In A Flash p. 10

By: Jack Bass WHEN AN EXPLOSION rocked Centennial Olympic Park at 1:19 a.m. on Saturday, July 27, Atlanta Constitution editor Ron Martin was asleep in his weekend home in the north Georgia mountains.
The months of planning Olympic coverage had paid off in a smooth operation, and Martin had left the office early enough to reach his weekend retreat for dinner.
In order to publish what in effect amounted to two newspapers simultaneously each morning ? the regular edition and a daily "Atlanta Games Special Report," up to 48 broadsheet pages of comprehensive news, features and results from the Olympics ? roughly 100 "loaners" had been brought in from the 15 daily Cox Newspapers.
By 1:30 a.m., Martin had been awakened by a call about the explosion four short blocks from
the newspaper.
"We didn't know then if it was an electrical explosion, a bomb, or what," Martin said. He pulled himself together and, after watching Tom Brokaw give the breaking details on NBC television, got in the car with his wife and headed south through the early morning darkness to Atlanta.

_WHAT TO WORK ON_.
a) In the article on the Centennial Olympic Park explosion, rewrite the paragraph that begins "We didn't know then" more briefly, keeping its main facts.
b) Copy from the article on the Centennial Olympic Park explosion everything from "The months of" down to "darkness to Atlanta.", word for word.

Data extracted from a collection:

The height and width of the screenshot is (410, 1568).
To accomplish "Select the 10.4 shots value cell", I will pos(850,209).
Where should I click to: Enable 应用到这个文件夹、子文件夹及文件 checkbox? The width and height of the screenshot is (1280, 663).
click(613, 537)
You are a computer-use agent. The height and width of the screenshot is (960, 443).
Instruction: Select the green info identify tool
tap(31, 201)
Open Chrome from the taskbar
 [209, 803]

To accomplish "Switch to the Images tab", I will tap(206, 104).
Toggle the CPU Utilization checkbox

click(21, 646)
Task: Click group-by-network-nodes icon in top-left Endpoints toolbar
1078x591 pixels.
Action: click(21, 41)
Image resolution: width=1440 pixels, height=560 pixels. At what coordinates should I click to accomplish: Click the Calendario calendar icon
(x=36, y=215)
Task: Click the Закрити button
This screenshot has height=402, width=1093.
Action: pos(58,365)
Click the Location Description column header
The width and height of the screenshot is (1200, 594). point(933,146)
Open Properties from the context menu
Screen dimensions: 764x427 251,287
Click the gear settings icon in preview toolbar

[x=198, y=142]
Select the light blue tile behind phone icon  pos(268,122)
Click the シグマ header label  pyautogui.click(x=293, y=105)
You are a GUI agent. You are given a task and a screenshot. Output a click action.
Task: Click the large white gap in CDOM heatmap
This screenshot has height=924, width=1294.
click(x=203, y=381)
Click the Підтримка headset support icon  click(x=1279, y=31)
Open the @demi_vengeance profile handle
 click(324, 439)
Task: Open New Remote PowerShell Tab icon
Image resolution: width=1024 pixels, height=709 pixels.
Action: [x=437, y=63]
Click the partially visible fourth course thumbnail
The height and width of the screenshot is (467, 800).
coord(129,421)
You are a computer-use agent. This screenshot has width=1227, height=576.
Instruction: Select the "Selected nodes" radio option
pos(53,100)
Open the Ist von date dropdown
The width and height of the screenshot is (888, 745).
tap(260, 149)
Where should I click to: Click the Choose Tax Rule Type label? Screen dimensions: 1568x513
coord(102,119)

_SOLUTIONS TO THE PROBLEMS_.
a) Martin said they did not know whether it was an electrical explosion, a bomb, or something else. After watching Tom Brokaw report the breaking details on NBC, he drove south to Atlanta with his wife in the early morning darkness.

b)
The months of planning Olympic coverage had paid off in a smooth operation, and Martin had left the office early enough to reach his weekend retreat for dinner.
In order to publish what in effect amounted to two newspapers simultaneously each morning ? the regular edition and a daily "Atlanta Games Special Report," up to 48 broadsheet pages of comprehensive news, features and results from the Olympics ? roughly 100 "loaners" had been brought in from the 15 daily Cox Newspapers.
By 1:30 a.m., Martin had been awakened by a call about the explosion four short blocks from
the newspaper.
"We didn't know then if it was an electrical explosion, a bomb, or what," Martin said. He pulled himself together and, after watching Tom Brokaw give the breaking details on NBC television, got in the car with his wife and headed south through the early morning darkness to Atlanta.